#### Problem to work on
Every entry below is to be copied exactly, with nothing left out.
■ ■ ■ ■ ■ ■ ■
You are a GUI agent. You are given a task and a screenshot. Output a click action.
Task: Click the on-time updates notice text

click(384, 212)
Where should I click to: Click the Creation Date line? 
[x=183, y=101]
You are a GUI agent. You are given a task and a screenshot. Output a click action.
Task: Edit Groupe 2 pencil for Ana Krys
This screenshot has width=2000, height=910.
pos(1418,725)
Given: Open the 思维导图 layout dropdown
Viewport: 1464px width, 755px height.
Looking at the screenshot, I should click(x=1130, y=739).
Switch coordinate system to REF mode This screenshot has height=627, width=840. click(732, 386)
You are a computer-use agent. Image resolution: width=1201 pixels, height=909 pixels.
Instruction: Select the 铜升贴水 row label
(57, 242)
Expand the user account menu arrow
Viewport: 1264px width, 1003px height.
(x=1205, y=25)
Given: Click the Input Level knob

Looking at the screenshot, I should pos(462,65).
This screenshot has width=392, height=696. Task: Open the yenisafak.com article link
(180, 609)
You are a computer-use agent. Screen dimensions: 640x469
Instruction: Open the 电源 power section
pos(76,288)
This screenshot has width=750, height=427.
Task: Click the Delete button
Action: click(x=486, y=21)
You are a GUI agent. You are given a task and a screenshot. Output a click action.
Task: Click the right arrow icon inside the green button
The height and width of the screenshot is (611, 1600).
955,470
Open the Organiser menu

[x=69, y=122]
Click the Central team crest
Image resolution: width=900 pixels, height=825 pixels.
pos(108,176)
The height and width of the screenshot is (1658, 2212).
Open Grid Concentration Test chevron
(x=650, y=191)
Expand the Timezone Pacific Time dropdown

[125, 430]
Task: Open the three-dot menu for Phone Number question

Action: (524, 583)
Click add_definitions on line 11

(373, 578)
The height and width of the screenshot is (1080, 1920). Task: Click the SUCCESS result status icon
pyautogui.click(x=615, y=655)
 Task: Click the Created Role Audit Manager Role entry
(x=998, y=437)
■ ■ ■ ■ ■ ■ ■
#### Solution to this problem
You are a GUI agent. You are given a task and a screenshot. Output a click action.
Task: Click the on-time updates notice text

click(384, 212)
Where should I click to: Click the Creation Date line? 
[x=183, y=101]
You are a GUI agent. You are given a task and a screenshot. Output a click action.
Task: Edit Groupe 2 pencil for Ana Krys
This screenshot has width=2000, height=910.
pos(1418,725)
Given: Open the 思维导图 layout dropdown
Viewport: 1464px width, 755px height.
Looking at the screenshot, I should click(x=1130, y=739).
Switch coordinate system to REF mode This screenshot has height=627, width=840. click(732, 386)
You are a computer-use agent. Image resolution: width=1201 pixels, height=909 pixels.
Instruction: Select the 铜升贴水 row label
(57, 242)
Expand the user account menu arrow
Viewport: 1264px width, 1003px height.
(x=1205, y=25)
Given: Click the Input Level knob

Looking at the screenshot, I should pos(462,65).
This screenshot has width=392, height=696. Task: Open the yenisafak.com article link
(180, 609)
You are a computer-use agent. Screen dimensions: 640x469
Instruction: Open the 电源 power section
pos(76,288)
This screenshot has width=750, height=427.
Task: Click the Delete button
Action: click(x=486, y=21)
You are a GUI agent. You are given a task and a screenshot. Output a click action.
Task: Click the right arrow icon inside the green button
The height and width of the screenshot is (611, 1600).
955,470
Open the Organiser menu

[x=69, y=122]
Click the Central team crest
Image resolution: width=900 pixels, height=825 pixels.
pos(108,176)
The height and width of the screenshot is (1658, 2212).
Open Grid Concentration Test chevron
(x=650, y=191)
Expand the Timezone Pacific Time dropdown

[125, 430]
Task: Open the three-dot menu for Phone Number question

Action: (524, 583)
Click add_definitions on line 11

(373, 578)
The height and width of the screenshot is (1080, 1920). Task: Click the SUCCESS result status icon
pyautogui.click(x=615, y=655)
 Task: Click the Created Role Audit Manager Role entry
(x=998, y=437)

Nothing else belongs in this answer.